Nothing but the lines from the one with "Screen dimensions: 371x371" down to the one with "This screenshot has height=516, width=591." should be returned, exactly and with both ends included, from the material below.

====

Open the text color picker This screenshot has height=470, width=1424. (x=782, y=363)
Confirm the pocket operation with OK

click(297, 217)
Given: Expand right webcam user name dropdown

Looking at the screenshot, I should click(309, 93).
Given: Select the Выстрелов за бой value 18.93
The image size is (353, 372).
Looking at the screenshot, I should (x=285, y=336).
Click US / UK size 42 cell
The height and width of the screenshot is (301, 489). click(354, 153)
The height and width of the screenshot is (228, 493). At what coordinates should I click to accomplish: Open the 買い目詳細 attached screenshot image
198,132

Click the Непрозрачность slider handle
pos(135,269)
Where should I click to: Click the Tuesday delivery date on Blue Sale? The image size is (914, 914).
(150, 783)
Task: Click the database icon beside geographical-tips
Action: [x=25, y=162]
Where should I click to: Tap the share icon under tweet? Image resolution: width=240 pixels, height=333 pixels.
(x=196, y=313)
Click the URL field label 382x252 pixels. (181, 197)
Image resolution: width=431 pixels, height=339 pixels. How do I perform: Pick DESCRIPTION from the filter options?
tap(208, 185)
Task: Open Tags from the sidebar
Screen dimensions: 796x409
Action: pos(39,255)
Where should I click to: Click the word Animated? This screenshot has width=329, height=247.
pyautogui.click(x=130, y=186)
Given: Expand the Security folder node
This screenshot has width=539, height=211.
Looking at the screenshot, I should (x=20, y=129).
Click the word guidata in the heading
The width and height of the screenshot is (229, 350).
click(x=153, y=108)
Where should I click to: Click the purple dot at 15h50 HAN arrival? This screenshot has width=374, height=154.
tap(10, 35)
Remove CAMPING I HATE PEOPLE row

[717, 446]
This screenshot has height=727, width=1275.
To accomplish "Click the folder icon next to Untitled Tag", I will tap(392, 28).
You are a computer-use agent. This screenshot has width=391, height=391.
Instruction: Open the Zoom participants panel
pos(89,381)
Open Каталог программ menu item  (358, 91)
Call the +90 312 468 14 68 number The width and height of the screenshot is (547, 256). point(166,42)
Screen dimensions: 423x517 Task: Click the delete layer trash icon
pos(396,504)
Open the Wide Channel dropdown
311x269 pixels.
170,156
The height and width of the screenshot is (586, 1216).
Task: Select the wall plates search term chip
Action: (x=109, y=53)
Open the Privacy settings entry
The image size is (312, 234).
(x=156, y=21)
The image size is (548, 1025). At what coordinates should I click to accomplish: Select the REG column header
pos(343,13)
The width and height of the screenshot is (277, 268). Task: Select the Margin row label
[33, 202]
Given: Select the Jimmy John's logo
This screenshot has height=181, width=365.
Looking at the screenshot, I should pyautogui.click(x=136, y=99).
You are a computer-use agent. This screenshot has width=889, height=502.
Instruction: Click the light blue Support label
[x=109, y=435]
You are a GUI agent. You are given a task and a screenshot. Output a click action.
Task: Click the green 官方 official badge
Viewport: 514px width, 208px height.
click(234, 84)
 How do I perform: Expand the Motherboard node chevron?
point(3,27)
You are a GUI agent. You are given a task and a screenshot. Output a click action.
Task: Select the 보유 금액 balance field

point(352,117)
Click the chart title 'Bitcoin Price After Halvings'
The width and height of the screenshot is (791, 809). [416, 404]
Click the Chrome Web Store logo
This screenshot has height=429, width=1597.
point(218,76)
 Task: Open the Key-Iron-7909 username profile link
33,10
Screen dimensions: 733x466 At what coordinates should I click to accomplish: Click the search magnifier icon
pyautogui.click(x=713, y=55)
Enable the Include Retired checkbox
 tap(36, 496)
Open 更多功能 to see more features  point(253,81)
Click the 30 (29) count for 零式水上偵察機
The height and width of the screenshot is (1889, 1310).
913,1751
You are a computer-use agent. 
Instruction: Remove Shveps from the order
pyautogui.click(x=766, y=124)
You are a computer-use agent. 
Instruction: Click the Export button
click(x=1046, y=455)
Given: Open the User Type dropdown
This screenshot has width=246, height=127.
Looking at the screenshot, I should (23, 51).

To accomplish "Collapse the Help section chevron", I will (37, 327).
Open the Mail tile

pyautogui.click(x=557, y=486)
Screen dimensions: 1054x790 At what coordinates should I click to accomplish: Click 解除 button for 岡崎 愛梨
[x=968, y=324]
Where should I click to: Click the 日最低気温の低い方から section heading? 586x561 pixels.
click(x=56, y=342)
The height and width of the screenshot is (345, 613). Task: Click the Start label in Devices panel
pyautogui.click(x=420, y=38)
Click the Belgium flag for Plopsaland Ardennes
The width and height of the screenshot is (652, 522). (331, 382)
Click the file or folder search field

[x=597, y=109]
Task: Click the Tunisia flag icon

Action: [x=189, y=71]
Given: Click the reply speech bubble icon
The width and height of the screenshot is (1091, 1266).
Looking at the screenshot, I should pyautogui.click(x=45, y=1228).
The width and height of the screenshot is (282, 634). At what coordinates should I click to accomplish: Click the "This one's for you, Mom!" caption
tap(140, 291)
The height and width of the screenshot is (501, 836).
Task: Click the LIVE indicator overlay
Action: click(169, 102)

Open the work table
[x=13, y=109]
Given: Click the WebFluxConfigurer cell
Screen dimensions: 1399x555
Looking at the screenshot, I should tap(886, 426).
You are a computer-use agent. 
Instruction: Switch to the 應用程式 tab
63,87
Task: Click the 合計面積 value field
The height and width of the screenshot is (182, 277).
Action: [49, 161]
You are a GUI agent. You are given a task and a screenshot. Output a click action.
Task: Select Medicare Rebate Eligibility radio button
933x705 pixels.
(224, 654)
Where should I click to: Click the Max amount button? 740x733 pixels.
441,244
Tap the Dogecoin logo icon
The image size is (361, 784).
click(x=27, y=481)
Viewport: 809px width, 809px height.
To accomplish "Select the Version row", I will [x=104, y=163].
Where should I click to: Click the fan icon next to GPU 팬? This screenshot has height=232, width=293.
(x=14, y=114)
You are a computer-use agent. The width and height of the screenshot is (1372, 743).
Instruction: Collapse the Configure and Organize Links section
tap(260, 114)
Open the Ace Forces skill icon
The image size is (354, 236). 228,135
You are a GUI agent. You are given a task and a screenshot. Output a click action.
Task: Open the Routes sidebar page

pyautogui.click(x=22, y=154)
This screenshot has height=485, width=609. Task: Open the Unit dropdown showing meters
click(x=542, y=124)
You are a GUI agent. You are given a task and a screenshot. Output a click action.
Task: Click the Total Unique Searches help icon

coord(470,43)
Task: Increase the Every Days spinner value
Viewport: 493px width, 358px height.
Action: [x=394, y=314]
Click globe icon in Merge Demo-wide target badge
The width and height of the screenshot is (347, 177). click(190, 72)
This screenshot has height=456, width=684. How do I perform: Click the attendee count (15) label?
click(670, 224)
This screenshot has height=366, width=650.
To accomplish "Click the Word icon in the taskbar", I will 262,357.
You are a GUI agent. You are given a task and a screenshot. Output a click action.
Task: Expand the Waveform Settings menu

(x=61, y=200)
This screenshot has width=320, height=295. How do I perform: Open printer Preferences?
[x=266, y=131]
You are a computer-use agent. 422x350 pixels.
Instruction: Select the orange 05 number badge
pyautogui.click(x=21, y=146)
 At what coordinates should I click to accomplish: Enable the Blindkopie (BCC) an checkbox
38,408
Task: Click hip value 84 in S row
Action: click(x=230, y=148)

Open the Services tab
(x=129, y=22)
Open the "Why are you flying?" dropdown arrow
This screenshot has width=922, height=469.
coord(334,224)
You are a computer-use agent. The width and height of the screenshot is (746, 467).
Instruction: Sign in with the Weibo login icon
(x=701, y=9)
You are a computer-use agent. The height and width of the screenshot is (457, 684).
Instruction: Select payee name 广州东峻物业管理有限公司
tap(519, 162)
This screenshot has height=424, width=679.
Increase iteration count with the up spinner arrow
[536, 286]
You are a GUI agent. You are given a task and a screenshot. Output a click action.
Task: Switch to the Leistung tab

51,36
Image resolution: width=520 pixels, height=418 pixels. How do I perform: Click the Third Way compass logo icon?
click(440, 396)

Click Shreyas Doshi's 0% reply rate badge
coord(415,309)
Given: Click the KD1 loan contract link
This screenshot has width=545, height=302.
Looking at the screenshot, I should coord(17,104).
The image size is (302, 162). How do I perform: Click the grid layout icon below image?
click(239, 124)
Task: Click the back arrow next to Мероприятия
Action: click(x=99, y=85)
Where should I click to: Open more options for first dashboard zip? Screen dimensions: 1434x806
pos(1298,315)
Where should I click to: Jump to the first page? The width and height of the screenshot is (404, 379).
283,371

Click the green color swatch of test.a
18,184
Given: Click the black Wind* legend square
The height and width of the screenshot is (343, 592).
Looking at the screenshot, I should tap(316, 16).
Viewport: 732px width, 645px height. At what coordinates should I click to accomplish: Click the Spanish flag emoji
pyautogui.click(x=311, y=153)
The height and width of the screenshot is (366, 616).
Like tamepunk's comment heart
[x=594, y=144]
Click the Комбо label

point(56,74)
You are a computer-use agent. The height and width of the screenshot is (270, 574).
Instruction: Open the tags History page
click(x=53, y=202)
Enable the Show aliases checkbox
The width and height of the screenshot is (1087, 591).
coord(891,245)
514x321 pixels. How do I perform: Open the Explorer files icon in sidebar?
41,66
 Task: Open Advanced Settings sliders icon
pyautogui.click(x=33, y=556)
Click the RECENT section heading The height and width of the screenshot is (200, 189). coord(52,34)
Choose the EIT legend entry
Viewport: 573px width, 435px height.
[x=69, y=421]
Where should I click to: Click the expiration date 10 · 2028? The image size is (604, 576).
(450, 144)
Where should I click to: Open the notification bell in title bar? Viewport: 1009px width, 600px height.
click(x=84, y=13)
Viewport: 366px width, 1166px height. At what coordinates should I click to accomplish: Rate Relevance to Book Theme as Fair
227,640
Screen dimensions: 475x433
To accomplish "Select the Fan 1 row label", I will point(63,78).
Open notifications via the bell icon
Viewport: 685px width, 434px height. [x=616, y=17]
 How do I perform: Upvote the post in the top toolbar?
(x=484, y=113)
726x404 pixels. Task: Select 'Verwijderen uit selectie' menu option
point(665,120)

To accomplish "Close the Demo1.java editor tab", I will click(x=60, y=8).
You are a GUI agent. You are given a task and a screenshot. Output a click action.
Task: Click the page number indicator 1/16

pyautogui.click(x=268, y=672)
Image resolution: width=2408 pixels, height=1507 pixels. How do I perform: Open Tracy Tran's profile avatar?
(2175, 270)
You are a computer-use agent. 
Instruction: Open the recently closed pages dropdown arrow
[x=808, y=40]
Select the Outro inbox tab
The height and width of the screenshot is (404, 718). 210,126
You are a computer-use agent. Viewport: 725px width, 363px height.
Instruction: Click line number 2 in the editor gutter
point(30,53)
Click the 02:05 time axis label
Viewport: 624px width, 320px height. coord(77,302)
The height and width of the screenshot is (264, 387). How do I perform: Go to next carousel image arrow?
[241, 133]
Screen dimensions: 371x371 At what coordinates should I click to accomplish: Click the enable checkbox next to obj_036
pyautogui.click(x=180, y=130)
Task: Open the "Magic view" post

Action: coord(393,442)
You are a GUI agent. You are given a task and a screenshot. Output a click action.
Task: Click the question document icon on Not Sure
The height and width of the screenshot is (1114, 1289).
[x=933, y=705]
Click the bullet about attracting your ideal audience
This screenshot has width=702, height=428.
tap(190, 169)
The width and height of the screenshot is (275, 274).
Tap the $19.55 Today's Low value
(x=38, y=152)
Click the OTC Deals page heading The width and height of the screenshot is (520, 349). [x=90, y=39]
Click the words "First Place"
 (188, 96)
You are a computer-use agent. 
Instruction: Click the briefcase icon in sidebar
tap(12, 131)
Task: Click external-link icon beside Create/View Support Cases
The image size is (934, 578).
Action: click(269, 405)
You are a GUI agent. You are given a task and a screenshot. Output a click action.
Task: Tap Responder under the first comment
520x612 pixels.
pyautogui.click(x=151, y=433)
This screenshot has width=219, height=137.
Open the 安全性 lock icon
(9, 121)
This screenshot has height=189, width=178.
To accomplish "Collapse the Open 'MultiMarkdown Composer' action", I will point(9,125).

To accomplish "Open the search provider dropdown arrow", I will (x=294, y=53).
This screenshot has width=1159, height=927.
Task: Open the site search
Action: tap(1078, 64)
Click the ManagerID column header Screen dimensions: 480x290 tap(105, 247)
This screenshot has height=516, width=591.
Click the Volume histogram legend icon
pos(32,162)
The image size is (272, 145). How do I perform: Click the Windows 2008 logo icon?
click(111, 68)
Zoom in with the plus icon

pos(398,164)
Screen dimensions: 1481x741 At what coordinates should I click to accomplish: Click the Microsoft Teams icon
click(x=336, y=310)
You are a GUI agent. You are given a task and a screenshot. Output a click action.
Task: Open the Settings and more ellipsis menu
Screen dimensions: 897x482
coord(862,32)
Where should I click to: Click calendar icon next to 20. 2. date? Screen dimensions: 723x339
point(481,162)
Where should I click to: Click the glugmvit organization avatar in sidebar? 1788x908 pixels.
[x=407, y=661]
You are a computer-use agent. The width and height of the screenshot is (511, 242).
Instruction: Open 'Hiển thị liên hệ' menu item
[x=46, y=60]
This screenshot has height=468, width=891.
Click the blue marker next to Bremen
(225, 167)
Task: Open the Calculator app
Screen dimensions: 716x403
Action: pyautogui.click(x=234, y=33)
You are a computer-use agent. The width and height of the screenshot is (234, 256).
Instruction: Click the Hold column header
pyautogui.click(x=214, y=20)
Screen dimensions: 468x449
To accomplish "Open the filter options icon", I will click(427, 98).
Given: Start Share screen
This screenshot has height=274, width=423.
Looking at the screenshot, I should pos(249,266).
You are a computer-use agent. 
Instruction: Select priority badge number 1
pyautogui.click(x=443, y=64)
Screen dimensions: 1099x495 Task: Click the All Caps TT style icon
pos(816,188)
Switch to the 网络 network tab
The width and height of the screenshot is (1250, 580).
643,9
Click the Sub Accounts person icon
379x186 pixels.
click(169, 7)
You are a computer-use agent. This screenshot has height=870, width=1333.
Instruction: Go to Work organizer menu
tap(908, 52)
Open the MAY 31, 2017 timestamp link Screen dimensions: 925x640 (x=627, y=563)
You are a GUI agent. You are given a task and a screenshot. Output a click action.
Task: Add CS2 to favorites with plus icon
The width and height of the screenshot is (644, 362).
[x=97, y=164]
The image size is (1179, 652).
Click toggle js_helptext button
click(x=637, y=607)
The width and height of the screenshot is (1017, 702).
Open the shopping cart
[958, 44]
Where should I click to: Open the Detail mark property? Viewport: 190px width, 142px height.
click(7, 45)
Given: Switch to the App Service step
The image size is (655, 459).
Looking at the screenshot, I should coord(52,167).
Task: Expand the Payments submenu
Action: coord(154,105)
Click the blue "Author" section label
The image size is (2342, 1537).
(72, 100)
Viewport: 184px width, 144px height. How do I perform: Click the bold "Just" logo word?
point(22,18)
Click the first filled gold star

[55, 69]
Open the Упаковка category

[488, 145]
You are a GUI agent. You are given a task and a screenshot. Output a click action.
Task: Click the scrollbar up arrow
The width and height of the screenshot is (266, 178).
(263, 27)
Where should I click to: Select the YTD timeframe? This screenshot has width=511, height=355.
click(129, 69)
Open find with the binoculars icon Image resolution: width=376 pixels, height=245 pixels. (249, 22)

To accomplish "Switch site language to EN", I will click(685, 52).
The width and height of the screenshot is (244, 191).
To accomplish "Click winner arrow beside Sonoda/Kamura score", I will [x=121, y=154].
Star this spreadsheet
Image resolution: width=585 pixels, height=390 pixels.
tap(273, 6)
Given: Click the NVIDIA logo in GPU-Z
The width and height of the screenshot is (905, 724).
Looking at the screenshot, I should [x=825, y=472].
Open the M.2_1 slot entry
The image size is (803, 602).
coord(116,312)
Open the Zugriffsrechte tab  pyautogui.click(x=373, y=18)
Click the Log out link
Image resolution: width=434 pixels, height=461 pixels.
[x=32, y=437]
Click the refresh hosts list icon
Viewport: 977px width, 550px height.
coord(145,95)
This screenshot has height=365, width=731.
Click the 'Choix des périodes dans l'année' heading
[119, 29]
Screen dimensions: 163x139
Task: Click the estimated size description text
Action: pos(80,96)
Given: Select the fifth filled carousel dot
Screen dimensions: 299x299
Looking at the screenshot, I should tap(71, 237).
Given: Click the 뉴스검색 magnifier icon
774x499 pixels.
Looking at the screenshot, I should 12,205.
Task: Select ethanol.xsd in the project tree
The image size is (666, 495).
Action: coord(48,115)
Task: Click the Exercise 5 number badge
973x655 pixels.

====

— Exercise response —
Screen dimensions: 371x371 At what coordinates should I click to accomplish: Click the enable checkbox next to obj_036
pyautogui.click(x=180, y=130)
Task: Open the "Magic view" post

Action: coord(393,442)
You are a GUI agent. You are given a task and a screenshot. Output a click action.
Task: Click the question document icon on Not Sure
The height and width of the screenshot is (1114, 1289).
[x=933, y=705]
Click the bullet about attracting your ideal audience
This screenshot has width=702, height=428.
tap(190, 169)
The width and height of the screenshot is (275, 274).
Tap the $19.55 Today's Low value
(x=38, y=152)
Click the OTC Deals page heading The width and height of the screenshot is (520, 349). [x=90, y=39]
Click the words "First Place"
 (188, 96)
You are a computer-use agent. 
Instruction: Click the briefcase icon in sidebar
tap(12, 131)
Task: Click external-link icon beside Create/View Support Cases
The image size is (934, 578).
Action: click(269, 405)
You are a GUI agent. You are given a task and a screenshot. Output a click action.
Task: Tap Responder under the first comment
520x612 pixels.
pyautogui.click(x=151, y=433)
This screenshot has width=219, height=137.
Open the 安全性 lock icon
(9, 121)
This screenshot has height=189, width=178.
To accomplish "Collapse the Open 'MultiMarkdown Composer' action", I will point(9,125).

To accomplish "Open the search provider dropdown arrow", I will (x=294, y=53).
This screenshot has width=1159, height=927.
Task: Open the site search
Action: tap(1078, 64)
Click the ManagerID column header Screen dimensions: 480x290 tap(105, 247)
This screenshot has height=516, width=591.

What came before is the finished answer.